Freshwater tanks are a lot easier to maintain than a saltwater
aquarium. The fresh water fish may not be easy to keep but the setup is a lot less complicated, you do not have to
be chemist to run one of these tank set ups. Freshwater fish are perhaps easier fish to care for in comparison to
saltwater species because they are usually hardier fish.
A basic aquarium set up will be required. You will need a tank,
some rocks or substrate to line bottom of the tank. You will also need a filter, and some lighting. You will also
need a thermometer. After the tank has been sitting for a few weeks getting the bacteria to cycle then it is ready
for some freshwater fish.
There are different kinds of fresh water fish that you can get.
When choosing fish, it is imperative to make sure the fish are compatible. Not only do they need to be compatible
for water temperature and P.H., but they also should have similar food requirements. Try to keep the fish
relatively the same size. It has been said that if a fish is small enough to fit in another fish’s mouth, that is
usually where it ends up.
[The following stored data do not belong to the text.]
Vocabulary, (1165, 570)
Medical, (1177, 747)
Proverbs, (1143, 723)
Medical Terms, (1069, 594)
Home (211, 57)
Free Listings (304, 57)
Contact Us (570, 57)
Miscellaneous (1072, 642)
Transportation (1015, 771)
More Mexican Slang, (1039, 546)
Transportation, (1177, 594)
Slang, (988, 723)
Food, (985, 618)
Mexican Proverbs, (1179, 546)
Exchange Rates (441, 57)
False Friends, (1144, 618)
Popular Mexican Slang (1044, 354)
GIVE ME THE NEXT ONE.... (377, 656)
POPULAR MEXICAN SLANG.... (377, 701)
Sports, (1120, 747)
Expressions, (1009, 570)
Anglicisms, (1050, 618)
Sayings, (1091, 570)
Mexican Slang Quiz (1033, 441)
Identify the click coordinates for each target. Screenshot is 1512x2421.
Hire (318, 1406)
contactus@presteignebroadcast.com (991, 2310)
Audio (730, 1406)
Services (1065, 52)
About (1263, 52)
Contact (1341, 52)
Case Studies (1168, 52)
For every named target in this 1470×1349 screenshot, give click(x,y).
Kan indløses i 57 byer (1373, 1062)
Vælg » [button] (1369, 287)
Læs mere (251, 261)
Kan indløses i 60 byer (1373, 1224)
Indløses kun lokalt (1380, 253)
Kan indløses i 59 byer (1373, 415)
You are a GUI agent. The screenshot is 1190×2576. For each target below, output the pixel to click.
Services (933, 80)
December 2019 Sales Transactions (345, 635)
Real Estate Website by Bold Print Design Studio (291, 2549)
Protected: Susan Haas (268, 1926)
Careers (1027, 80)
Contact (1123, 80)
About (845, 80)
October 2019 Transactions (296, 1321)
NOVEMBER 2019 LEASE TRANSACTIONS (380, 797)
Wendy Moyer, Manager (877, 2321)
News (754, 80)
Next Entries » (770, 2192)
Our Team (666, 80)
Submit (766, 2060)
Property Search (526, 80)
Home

So, don't be discouraged if this happens. Even fish that have been housed together for
several months have been known to disappear on occasion.
There are of course large and small and different species of
each. If you are just starting out and your tank is only for decorative purposes then stick with small fish, but if
you see this as becoming a great hobby and you are going to stick to it then don’t bother with small fish as they
are a waste of money, it is better to get the bigger fish. Bigger species of fish aren’t harder to keep than
smaller ones, just different. When I say bigger species, I don’t mean that they are bigger to start off with, but
most of the “bigger species” can grow to at least half a foot long. Cichlids and Malawi's are the usual favourites
of fish enthusiasts, although they are both freshwater fishes, they both need different types of fresh
African Malawi's prefer hard water, and a lower PH. American
cichlid like to have a different temperature and PH level. Also, there is a certain type of fish, known as Discus
which is very, very expensive and hard to keep. There PH level has to be maintained almost exact throughout their
tank life or it can result in death, they also like their temperature higher than most fresh water fish, nearly
When choosing your fresh water fish make sure that they are fish
that you like! Not to mention make sure that the fish that you choose are going to be relatively easy for you to
keep, there is no point in purchasing hard to keep fish if you are not going to spend the time and take on the
responsibility to look after them. Fish are living creatures to and they need a lot of looking after, so don’t
purchase them if you are not prepared to do so.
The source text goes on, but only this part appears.